▸ Collection entries
******

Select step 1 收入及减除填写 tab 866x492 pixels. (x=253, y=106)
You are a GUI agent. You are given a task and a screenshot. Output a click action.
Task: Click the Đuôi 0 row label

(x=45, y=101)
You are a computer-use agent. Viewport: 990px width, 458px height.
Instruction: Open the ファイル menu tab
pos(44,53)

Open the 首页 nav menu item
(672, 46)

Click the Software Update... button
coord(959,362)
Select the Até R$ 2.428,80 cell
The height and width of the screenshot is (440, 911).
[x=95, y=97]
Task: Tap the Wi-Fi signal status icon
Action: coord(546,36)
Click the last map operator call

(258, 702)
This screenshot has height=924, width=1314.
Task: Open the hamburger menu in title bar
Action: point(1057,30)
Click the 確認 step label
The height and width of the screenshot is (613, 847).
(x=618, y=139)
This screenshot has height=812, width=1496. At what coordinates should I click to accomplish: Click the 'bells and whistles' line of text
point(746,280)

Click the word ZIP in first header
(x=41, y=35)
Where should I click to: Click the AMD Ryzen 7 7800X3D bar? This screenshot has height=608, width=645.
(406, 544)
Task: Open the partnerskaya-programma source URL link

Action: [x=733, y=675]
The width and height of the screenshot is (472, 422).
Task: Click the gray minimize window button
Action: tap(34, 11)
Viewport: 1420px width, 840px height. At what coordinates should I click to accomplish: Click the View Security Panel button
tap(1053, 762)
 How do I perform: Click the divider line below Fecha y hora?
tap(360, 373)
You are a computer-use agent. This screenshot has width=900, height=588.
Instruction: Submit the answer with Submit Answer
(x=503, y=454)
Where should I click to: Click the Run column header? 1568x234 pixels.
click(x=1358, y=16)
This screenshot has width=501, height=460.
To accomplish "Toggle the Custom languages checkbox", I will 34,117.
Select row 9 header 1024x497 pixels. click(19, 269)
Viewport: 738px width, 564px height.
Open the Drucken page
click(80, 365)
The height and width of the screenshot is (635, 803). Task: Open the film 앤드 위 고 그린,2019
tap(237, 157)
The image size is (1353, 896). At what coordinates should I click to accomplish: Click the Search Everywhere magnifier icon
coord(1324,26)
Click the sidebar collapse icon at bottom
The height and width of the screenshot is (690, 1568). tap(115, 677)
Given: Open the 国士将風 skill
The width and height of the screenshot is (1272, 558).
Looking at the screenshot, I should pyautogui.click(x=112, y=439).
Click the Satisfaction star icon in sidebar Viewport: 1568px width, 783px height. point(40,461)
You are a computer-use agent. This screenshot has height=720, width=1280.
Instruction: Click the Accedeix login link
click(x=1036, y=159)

******

▸ TASK BRIEF
Write out the rows again from the line with "Viewport: 738px width, 564px height." through the end of the rows, swapping "sidebar" for "side panel" and leaving everything else as it is.

▸ RESULT
Viewport: 738px width, 564px height.
Open the Drucken page
click(80, 365)
The height and width of the screenshot is (635, 803). Task: Open the film 앤드 위 고 그린,2019
tap(237, 157)
The image size is (1353, 896). At what coordinates should I click to accomplish: Click the Search Everywhere magnifier icon
coord(1324,26)
Click the side panel collapse icon at bottom
The height and width of the screenshot is (690, 1568). tap(115, 677)
Given: Open the 国士将風 skill
The width and height of the screenshot is (1272, 558).
Looking at the screenshot, I should pyautogui.click(x=112, y=439).
Click the Satisfaction star icon in side panel Viewport: 1568px width, 783px height. point(40,461)
You are a computer-use agent. This screenshot has height=720, width=1280.
Instruction: Click the Accedeix login link
click(x=1036, y=159)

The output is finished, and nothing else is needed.